┏━━

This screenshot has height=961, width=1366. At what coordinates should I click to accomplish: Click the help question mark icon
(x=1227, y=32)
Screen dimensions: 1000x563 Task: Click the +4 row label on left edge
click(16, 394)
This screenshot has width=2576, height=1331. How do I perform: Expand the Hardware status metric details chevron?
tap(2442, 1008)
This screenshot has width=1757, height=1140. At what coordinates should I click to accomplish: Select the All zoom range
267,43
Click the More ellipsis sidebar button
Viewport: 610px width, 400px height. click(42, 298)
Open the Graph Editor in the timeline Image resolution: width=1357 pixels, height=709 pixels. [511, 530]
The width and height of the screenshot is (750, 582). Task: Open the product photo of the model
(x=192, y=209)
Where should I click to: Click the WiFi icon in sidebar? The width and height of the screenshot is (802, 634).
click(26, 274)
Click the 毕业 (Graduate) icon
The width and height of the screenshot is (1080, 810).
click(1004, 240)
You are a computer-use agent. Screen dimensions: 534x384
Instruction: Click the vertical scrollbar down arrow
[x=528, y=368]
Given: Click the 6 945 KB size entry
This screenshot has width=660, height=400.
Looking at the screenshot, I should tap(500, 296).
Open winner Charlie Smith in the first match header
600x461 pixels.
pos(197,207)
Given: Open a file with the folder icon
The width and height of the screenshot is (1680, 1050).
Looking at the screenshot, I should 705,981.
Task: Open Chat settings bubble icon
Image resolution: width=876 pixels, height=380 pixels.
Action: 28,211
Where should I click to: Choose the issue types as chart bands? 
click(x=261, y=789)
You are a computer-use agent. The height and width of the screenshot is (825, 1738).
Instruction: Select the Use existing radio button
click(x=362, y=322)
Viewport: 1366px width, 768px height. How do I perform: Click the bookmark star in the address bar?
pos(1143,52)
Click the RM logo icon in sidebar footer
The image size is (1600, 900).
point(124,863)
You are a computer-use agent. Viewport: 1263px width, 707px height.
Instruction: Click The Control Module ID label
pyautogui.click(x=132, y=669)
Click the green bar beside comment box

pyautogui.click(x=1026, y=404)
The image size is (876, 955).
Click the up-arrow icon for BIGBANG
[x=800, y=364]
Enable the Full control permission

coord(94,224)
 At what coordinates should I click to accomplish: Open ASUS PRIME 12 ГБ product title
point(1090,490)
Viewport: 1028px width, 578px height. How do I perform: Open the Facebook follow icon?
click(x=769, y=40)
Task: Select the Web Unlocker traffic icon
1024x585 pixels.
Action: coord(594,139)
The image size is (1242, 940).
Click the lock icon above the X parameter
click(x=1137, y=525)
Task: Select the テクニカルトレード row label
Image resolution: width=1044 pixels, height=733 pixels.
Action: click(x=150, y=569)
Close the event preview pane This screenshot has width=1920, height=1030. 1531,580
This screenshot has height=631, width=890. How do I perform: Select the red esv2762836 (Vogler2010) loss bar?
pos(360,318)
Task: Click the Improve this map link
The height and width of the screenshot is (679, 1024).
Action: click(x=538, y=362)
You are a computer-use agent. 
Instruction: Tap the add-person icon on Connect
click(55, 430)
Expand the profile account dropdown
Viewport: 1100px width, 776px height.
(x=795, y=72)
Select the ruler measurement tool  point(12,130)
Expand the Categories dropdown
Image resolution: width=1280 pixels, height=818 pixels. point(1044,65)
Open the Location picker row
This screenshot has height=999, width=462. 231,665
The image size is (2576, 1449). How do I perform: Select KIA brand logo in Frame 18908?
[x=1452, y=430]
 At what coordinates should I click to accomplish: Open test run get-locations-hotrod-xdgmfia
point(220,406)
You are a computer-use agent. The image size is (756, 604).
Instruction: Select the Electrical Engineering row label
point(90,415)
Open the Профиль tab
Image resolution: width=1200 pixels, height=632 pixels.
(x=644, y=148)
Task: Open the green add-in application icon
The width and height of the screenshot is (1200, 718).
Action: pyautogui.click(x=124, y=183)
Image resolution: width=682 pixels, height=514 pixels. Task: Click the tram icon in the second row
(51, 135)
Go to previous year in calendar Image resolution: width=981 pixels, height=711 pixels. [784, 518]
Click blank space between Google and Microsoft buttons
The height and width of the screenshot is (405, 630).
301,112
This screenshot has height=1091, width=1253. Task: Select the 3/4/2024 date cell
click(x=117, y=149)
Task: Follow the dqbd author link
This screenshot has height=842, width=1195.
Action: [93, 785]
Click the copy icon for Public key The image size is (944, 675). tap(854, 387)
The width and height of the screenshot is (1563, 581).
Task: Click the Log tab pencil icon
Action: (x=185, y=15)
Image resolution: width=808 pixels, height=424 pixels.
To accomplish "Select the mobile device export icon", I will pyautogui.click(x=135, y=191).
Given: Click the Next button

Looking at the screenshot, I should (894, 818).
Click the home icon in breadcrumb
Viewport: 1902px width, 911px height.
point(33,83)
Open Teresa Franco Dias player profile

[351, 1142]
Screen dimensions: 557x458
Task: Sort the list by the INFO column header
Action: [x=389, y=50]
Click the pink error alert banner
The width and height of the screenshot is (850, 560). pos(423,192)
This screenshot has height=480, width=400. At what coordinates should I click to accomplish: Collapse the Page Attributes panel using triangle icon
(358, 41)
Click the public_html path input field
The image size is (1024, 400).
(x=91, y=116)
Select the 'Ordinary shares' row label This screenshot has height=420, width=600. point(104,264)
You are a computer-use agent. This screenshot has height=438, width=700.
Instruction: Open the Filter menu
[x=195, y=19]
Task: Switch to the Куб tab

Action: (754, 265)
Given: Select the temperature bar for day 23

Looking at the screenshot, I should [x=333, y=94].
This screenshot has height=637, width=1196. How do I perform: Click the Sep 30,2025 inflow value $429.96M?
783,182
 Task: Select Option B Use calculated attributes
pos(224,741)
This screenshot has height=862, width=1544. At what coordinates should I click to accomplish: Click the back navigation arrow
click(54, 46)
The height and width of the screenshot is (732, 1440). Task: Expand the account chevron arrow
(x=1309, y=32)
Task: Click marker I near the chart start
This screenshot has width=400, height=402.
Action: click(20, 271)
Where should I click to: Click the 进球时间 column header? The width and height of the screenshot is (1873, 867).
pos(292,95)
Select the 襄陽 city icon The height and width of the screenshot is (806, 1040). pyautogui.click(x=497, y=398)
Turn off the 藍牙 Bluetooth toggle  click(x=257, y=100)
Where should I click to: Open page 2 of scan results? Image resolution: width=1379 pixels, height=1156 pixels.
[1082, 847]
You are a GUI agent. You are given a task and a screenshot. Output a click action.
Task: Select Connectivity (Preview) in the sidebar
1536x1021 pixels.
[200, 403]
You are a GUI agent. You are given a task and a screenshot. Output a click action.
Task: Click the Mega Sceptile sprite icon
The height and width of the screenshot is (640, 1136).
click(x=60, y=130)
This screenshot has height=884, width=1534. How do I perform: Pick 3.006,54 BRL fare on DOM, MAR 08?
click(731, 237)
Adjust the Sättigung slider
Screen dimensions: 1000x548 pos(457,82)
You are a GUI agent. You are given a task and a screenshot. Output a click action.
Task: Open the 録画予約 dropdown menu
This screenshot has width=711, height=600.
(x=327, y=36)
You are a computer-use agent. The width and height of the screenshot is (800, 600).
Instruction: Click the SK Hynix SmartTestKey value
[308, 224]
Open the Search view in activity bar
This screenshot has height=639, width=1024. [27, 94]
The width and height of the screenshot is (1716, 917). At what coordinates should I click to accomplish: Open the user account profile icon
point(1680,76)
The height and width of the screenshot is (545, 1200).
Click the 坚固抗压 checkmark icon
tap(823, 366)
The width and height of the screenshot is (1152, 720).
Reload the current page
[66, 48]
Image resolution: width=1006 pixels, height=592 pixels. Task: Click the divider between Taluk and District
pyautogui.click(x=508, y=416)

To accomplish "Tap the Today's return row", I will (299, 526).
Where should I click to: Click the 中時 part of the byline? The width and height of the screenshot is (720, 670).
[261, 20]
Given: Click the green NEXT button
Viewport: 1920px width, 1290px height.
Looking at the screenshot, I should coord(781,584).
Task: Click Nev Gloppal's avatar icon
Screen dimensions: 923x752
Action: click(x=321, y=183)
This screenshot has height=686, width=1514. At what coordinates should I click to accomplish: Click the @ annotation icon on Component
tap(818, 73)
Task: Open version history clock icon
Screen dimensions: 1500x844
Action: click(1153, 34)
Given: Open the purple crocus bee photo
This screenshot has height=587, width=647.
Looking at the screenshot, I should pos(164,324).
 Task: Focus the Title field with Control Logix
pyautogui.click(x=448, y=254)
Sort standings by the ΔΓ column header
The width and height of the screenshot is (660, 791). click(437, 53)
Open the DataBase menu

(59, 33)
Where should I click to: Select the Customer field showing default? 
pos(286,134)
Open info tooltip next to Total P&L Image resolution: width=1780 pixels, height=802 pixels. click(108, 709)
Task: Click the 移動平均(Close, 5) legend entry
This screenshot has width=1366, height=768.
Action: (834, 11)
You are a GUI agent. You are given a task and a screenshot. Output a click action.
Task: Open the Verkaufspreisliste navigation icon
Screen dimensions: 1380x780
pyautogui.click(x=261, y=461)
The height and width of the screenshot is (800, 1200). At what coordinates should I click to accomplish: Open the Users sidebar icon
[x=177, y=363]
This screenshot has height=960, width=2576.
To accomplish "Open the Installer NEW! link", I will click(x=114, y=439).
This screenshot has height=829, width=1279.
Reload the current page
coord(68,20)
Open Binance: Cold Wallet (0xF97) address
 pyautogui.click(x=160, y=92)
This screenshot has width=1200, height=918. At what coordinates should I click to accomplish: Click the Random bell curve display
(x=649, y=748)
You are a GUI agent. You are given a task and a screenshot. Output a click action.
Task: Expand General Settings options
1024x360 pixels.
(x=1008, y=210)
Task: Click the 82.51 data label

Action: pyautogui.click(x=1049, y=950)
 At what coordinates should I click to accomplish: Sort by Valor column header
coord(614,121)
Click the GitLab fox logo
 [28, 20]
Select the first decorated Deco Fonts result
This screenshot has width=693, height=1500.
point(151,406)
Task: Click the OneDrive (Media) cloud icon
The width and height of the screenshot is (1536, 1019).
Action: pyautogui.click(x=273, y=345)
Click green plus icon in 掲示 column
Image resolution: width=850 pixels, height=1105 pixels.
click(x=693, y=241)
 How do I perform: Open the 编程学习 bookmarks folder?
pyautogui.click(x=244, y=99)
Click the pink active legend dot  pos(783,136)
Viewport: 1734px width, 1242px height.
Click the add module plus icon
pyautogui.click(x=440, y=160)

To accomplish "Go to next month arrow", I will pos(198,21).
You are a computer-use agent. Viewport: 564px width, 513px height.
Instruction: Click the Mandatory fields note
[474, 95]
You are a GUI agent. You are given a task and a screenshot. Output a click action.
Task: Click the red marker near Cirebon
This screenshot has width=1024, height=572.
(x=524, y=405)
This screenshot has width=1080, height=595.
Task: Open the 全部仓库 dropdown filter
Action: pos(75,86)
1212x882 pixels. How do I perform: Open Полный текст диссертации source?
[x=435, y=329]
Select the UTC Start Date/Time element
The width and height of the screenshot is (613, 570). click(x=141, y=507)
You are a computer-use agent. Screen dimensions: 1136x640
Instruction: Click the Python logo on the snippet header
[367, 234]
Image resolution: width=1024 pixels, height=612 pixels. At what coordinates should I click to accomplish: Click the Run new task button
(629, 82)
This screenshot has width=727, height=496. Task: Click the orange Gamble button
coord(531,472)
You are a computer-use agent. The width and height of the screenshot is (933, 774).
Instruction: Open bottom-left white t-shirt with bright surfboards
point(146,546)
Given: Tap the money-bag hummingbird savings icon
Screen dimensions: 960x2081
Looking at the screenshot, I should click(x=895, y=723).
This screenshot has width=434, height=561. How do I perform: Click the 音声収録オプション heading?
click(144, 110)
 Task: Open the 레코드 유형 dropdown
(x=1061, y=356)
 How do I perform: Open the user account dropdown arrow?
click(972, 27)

┗━━

_What is required_
Print exactly the lines above, between the one holding "Image resolution: width=1044" and the one holding "Select the ruler", inclusive, and nothing besides.

_Output_
Image resolution: width=1044 pixels, height=733 pixels.
Action: click(x=150, y=569)
Close the event preview pane This screenshot has width=1920, height=1030. 1531,580
This screenshot has height=631, width=890. How do I perform: Select the red esv2762836 (Vogler2010) loss bar?
pos(360,318)
Task: Click the Improve this map link
The height and width of the screenshot is (679, 1024).
Action: click(x=538, y=362)
You are a computer-use agent. 
Instruction: Tap the add-person icon on Connect
click(55, 430)
Expand the profile account dropdown
Viewport: 1100px width, 776px height.
(x=795, y=72)
Select the ruler measurement tool  point(12,130)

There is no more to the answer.